To that end, your job scheduling and access management should be a big part of your cluster design decisions. As your cluster grows and adopts new technologies like Spark, YARN and Tez, how will you control jobs that run simultaneously, or at short intervals?

Each distribution has its own way to manage this layer of the cluster, and thus this should be an important part of your cluster distribution selection process.#!Don’t optimize the application; optimize the data
Radoop’s Prekopcsak said that most developers will instinctively want to tweak their applications in order to get better performance out of them once they hit the Hadoop cluster. He said this instinct is incorrect.

“When people start writing their own first programs, then sooner or later they want to optimize it or try to improve it,” said Prekopcsak. “But in many cases optimizations do not necessarily come from rewriting the code itself, but mostly from refactoring the data upon which the job is run.

“Using compression and partitioning can really speed up operations. Sometimes that’s up to a 100x speed-up. If the data is organized the right way, all your processing will be more effective. At first, it makes more sense to get the data into good shape, rather than optimizing your code.

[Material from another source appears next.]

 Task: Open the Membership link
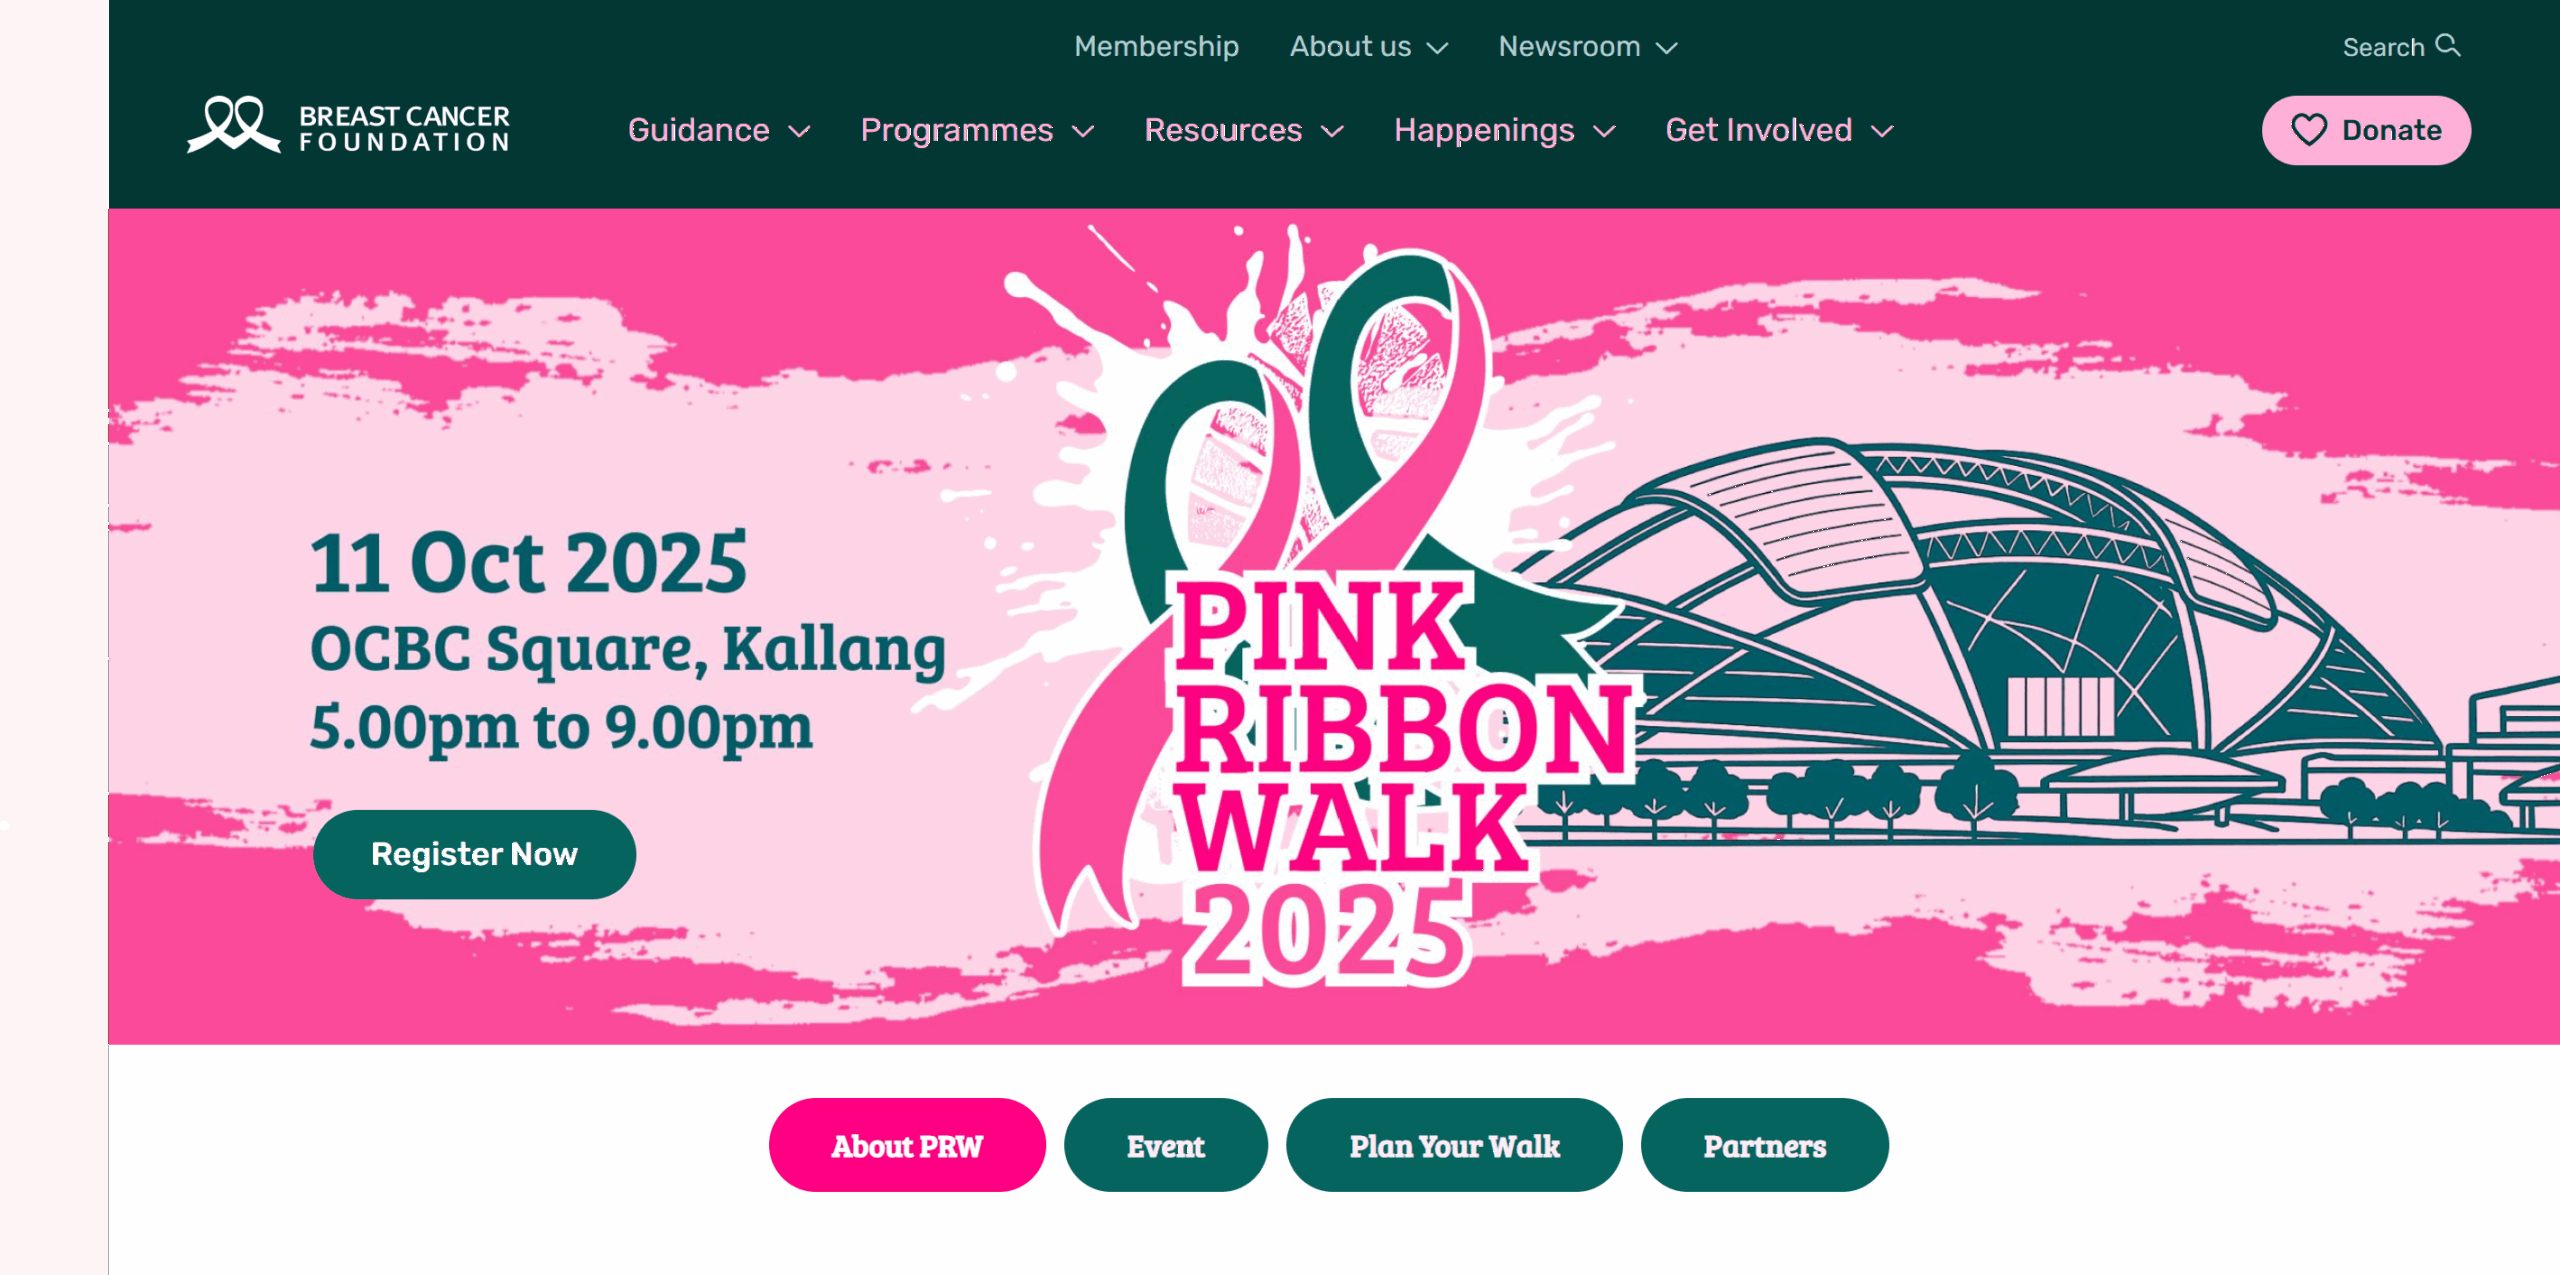1156,46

Transforming the data will give you much more performance gains.”

Be ready for change
This is a two-sided tip, as it pertains to your cluster, and to Hadoop as a whole. On the micro scale, be sure you keep in mind the fact that your application is going to change once it hits the live data. Said Concurrent’s Wensel: “The other side of the problem is that as you’re developing an application, as you get larger and larger data sets, your application changes. It is a challenge to build an application and have it grow to larger data sets. Be very conscious of the fact that things are changing.”

But on the macro scale, also be aware that the Hadoop ecosystem as a whole is changing almost every day. While Hadoop 2.0 brought in many structural changes and new features to the platform, there are still new aspects of the project that are only now beginning to wind their way into enterprise workloads.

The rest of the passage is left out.